The EPAct requires all federal agencies with light duty fleet vehicles in major metropolitan areas to acquire at least 75 percent AFVs each year instead of traditional petroleum-fueled cars and trucks. The federal government has over 600,000 vehicles, the largest fleet in the nation. In passing EPAct, Congress sought to harness the purchasing power of the federal government as well as municipal and private vehicle fleets to create a market for the production of alternative fuels vehicles, which include vehicles powered by natural gas, propane, ethanol and electricity, which produce less pollution and greenhouse gas emissions.

“We are pleased that the administration will be forced to realistically discuss how to move our nation from its addiction to oil,” said Jay Tutchton, Director of the University of Denver Environmental Law Clinic and attorney for the conservation groups. “Finally, the Department of Energy will be forced to actually consider implementing alternative fuel vehicle programs that make both economic and environmental sense.”

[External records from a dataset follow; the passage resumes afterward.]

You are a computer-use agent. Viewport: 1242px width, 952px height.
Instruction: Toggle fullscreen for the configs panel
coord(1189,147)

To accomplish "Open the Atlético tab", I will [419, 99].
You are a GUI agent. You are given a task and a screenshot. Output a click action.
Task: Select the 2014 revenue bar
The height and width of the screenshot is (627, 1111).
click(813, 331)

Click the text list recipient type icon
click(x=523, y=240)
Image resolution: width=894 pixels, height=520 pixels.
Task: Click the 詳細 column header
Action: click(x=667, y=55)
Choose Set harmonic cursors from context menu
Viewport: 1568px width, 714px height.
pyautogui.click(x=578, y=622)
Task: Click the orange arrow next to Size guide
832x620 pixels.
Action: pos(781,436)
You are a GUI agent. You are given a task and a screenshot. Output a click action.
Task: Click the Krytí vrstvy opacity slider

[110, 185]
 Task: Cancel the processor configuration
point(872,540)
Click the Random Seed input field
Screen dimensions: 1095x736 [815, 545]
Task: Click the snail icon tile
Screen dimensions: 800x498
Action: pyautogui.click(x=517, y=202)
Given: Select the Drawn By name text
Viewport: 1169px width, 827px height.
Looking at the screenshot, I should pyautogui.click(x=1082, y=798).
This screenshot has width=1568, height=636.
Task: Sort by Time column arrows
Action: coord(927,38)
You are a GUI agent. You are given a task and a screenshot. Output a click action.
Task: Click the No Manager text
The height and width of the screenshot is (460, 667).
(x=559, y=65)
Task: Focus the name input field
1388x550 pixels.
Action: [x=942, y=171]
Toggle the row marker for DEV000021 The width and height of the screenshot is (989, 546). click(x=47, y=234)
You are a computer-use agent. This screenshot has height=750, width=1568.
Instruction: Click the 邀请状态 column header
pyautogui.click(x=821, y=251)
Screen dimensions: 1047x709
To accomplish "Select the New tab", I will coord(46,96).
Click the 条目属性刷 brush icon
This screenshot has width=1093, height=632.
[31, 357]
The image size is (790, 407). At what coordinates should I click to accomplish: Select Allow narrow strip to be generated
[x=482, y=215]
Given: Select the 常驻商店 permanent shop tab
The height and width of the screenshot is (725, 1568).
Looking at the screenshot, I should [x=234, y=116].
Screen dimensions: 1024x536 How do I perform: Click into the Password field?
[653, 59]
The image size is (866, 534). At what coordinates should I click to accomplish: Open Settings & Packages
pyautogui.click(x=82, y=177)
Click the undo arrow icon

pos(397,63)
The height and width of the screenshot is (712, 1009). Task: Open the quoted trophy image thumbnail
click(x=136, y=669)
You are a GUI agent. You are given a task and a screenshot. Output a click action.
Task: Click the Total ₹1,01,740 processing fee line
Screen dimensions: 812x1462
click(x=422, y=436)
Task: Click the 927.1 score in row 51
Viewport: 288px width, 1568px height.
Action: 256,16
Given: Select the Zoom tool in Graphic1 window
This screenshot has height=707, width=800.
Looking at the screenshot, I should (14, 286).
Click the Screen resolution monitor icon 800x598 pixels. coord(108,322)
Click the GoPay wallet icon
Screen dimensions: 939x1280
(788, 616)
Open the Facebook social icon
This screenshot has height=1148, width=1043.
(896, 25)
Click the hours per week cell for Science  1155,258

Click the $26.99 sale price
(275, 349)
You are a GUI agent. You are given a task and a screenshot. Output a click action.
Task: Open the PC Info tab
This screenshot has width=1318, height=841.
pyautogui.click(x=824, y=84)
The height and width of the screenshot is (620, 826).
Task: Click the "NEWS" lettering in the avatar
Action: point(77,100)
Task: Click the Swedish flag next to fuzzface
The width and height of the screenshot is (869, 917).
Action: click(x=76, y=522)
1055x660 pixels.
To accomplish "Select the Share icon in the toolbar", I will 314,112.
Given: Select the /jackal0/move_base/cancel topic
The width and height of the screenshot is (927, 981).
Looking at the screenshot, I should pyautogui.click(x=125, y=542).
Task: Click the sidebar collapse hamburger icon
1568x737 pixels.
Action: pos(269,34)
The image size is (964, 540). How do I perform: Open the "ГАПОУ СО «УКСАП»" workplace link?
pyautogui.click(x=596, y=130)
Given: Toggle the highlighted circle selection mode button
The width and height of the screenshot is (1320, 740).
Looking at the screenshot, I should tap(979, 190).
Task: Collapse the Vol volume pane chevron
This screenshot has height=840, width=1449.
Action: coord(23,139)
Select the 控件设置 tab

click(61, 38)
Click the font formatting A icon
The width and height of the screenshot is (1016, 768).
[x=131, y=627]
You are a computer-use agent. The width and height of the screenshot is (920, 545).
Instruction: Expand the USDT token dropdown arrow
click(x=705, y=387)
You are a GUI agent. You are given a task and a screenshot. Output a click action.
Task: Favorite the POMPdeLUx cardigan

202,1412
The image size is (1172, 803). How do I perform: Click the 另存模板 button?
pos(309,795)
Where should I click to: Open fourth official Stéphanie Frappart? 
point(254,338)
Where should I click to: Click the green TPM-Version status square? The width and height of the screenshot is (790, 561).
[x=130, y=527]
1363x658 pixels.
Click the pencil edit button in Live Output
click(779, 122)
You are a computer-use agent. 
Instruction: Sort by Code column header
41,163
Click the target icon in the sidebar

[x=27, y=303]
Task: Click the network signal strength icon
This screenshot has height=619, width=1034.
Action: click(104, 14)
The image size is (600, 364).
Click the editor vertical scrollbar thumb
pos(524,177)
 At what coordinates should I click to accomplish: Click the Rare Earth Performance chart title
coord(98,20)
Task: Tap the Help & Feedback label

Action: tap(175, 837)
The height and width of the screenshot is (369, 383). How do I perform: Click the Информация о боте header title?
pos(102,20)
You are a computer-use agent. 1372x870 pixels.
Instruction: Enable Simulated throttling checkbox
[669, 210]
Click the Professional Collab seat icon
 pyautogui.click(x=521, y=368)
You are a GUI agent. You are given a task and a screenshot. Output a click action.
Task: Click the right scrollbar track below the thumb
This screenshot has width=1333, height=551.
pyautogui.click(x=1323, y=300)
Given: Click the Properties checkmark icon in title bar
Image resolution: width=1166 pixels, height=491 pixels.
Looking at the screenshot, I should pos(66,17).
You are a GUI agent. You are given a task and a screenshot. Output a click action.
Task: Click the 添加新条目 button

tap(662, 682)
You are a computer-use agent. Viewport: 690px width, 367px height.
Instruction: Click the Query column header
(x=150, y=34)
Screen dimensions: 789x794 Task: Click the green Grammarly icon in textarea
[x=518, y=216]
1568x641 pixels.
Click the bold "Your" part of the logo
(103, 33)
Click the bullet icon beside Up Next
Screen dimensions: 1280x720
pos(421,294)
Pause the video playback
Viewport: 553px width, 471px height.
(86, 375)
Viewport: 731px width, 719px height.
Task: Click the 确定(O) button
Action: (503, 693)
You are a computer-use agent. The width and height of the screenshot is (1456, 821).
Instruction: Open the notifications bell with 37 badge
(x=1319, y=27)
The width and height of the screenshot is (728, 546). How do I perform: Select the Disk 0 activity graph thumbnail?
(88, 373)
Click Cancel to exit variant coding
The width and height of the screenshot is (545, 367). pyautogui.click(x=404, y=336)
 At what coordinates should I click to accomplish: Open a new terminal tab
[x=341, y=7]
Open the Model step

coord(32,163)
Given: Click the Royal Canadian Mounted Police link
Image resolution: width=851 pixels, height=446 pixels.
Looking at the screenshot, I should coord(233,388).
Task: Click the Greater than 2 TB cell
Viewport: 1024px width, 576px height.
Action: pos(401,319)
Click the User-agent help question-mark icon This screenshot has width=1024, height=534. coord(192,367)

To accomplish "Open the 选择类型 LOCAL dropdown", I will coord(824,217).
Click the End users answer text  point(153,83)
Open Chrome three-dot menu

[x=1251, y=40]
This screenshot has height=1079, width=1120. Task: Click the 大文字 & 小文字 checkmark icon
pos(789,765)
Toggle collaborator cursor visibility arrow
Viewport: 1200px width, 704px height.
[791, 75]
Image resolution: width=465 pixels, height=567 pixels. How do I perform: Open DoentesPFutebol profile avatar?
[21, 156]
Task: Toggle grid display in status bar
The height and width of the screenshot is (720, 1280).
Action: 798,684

Conventional petroleum-fueled vehicles release greenhouse gas pollution which causes global warming. Global average air temperatures have already increased by over 1 degree Fahrenheit and are projected to rise between 2.5 and 10.5 degrees Fahrenheit or more by the end of this century – an unprecedented magnitude and speed of change. Other changes caused by greenhouse gas pollution and global warming include increasing numbers of droughts and floods, increasing weather variability and more intense storms, the melting of sea ice, glaciers, and sea level rise.

The U.S. is responsible for approximately 25 percent of the total world oil consumption, with approximately 65 percent of that amount used for transportation. Overall, the U.S. also produces nearly one-quarter of the world’s total greenhouse gases.

Global warming threatens the environment, public health, and future prosperity in this country. Global warming also severely threatens the world’s biodiversity. Half of all species studied have already experienced profound changes in the timing of lifecycles, range, or population numbers from the 1 degree Fahrenheit global average temperature increase that has already occurred. Global warming is already responsible for one of the largest vertebrate extinction events of the last 100 years: the extinction of 67 percent of 110 species of the Monteverde harlequin frog group in Central and South America. In this instance, the amphibian extinctions were caused by the chytrid fungus, a disease which exploded as global warming created ideal conditions for its growth. The leading study on the quantification of extinction risk, published in the world’s leading journal Science in 2004, predicts that 35 percent of about 1100 species studied will be committed to extinction by the year 2050 if current levels of greenhouse gas emissions continue. Many species could be saved if greenhouse gas emissions are reduced. Cuts of 80 percent are needed from industrialized nations in order to stabilize atmospheric levels of greenhouse gases, and to ultimately stabilize the climate system.